Un peu courte ma première réaction.
Cette réflexion sur la coexistence des piétons et des cyclistes est pertinente. Surtout pour les piétons. Elle vaut la peine de s’y attarder.
Je désire mettre l’accent sur la situation des piétons parmi lesquels se trouvent désormais de très nombreuses vieilles personnes dont les performances physiques se dégradent de jour en jour. Moins d’équilibre, muscles lents et moins nerveux, difficultés à se rattraper en cas d’écart involontaire, etc. Tous ceux qui vivent ces difficultés s’y reconnaîtront. Au train ou va l’espérance de vie, les plus jeunes qui font le monde à l’aune de leurs envies les vivront sans doute plus tard.
Ces piétonnes et piétons, dont je fais partie, doivent dire leur crainte d’aller dans ces espaces partagés où plus aucun lieu ne leur paraît sûr. Marcher sur un trottoir demande une attention de tous les instants, traverser une rue – même dans les passages prévus à cette fin – est une aventure où la peur s’installe jusqu’à devenir obsessionnelle. Ne croyez pas, lecteurs encore jeunes, que je me laisse submerger ici par une vague de paranoïa incontrôlée. Ou alors, c’est le cas de tous les vieux qui m’entourent. Non, non. C’est une angoisse quotidienne qu’il nous faut affronter.
On m’en parle.
Certaine vous dira même qu’elle est terrorisée : « Si je tombe, je suis morte ! »

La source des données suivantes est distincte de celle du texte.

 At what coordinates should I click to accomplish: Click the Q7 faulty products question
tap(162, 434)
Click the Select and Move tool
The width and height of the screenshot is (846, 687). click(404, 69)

Qui dit terreur dit terroriste. Un peu trop fort par ces temps de grande violence ?
Merci pour cette analyse.
Hélène Loup
Merci Gerard pour cet article qui expose bien la difficulté des piétons quand les pistes cyclables indépendantes ne sont pas réalisées pour les protéger.
Deux remarques:
Concernant la place de Gaulle. La où profitant du réaménagement de cet espace, il aurait été possible d’élargir la voirie pour permettre de faire des pistes cyclables sécurisées protégeant tous les usagers, c’est un autre choix qui a été fait par la ville. Ces choix n’ont pas été guidés par des contraintes patrimoniales puisque tous les anciens bâtiments, seront démolis sur la rue Houdan.

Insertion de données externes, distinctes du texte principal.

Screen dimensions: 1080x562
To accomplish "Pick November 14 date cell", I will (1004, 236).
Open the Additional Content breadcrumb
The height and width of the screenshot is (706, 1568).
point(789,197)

La réduction de la voirie telle que l’on peut déjà l’observer sur l’aménagement « transitoire » du carrefour se fait au détriment des pistes cyclables et par conséquent des piétons, au profit d’une densification sur l’espace libéré par la destruction de ces bâtiments et l’acquisition auprès du département, de surfaces de voirie. Ce dernier point n’est pas acquis, le département bloquant la vente du terrain au promoteur en ne cédant pas ces surfaces de voirie, possiblement parce que ce projet contrevient à la continuité cyclable voulue par le département et à la loi LOM, qui oblige de réaliser des pistes cyclables lorsque la voirie est modifiée.

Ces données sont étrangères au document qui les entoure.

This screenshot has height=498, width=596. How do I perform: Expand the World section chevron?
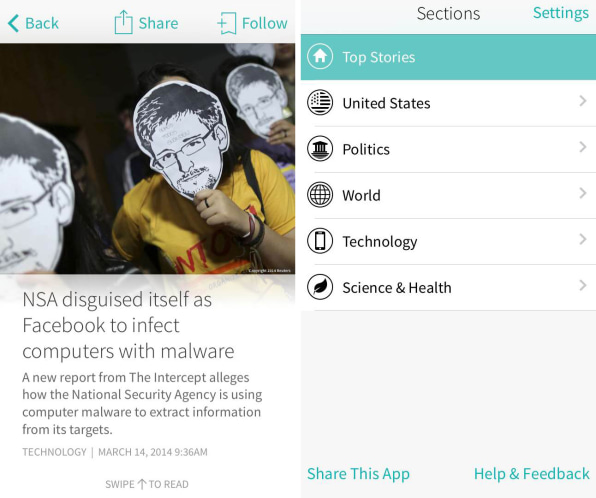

Un autre choix d’aménagement aurait pu (du) être fait, prolongation de la rue Houdan piétonne, moindre densification, meilleure végétalisation et création de pistes cyclables sécurisées sur un carrefour où passent plus de 10000 véhicules jour dans les 2 sens.
Concernant la première « rue école » ou « dispositif Mobili’kids » sur l’allée de Trévise jouxtant l’école du Petit-Chambord. Il s’agit de limiter la circulation automobile pour permettre aux enfants de se rendre à l’école de manière autonome dans un environnement pacifié, en privilégiant les mobilités douces, marche, vélo, trottinette…
Cette expérimentation n’a de sens que si les enfants, encouragés à circuler à vélo, peuvent également le faire sur des axes cyclables sécurisés de leurs domiciles à la rue de Trévise.
C’est donc une vraie politique d’aménagement cyclable de la ville qui doit être élaborée pour sécuriser chaque usager quelque soit son mode de déplacement.
C’est Maurice le rédacteur de cet article !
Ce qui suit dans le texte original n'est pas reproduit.